Crystals of IMP were acquired from concentrated HI solution through a temperature cooling process. The measured PXRD patterns of the IMP are similar to those of the simulated results, which indicates that the synthesized IMP is a pure phase. Crystals exposed to the ambient atmosphere after a month present identical PXRD patterns to those of the original sample, revealing that IMP is environmentally stable (Fig. S1). Single crystal X-ray diffraction reveals that IMP crystallizes in the monoclinic system with a polar space group of Pc at room temperature (Table S1). The observed second harmonic generation further confirms the polar structure (Fig. S2). As shown in Fig. 1a, IMP adopts a Ruddlesden–Popper 2D trilayered architecture with [Pb3I10] inorganic sheets. The organic MA+ cations reside in the cavities formed by the corner-sharing PbI6 octahedra, and I-BA+ is the “spacer” that is confined in the interlayer space of the inorganic sheets. Finally, the organic I-BA+ cations link with the infinite trilayer via N–H⋯I hydrogen bonds to form the 3D network (Fig. S3). It's worth noting that both confined MA+ and I-BA+ cations are ordered at room temperature in IMP, and are different to MA+ cations in the typical 3D perovskites that are highly disordered and random in the cavities.
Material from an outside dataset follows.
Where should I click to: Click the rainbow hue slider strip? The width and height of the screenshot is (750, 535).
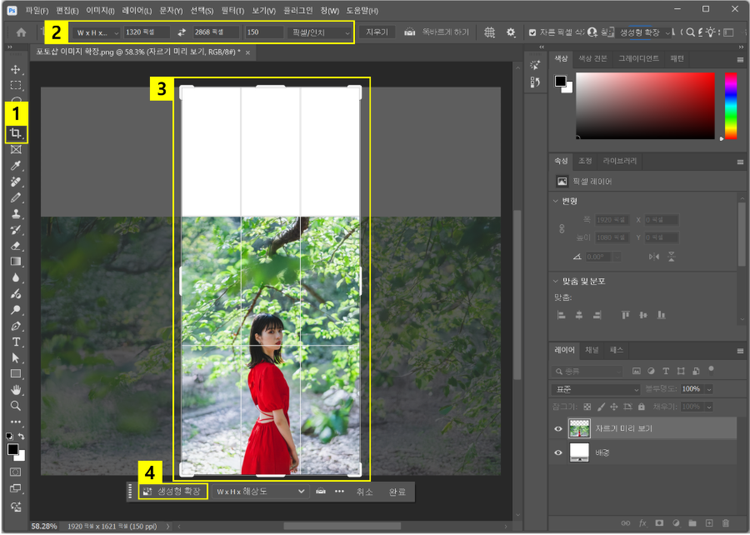click(730, 105)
Besides, the configuration of PbI6 octahedra is distorted, inferred from the inhomogeneous Pb–I bond lengths (3.0490–3.3334 Å) and I–Pb–I bond angles (86.12–95.19°), as shown in Tables S2 and S3. As a result, the combination of ordered organic cations and distorted PbI6 octahedra leads to the polar structure for IMP. The molecular dipole moment and spontaneous polarization were calculated by using the point electric charge model.38,39 The spontaneous polarization of IMP is estimated to be 1.51 μC cm−2 along the a-axis and 3.62 μC cm−2 along the c-axis, respectively (ESI).
image file: d0sc06112c-f1.tif
Fig. 1 (a) Trimming three-dimensional CH3NH3PbI3 to design a 2D structure of IMP viewed along the b-axis. (b) Typical growth morphology for crystals of IMP. (c) Solution-grown bulk crystal of IMP with dimensions of 9.0 × 3.0 × 1.5 mm3.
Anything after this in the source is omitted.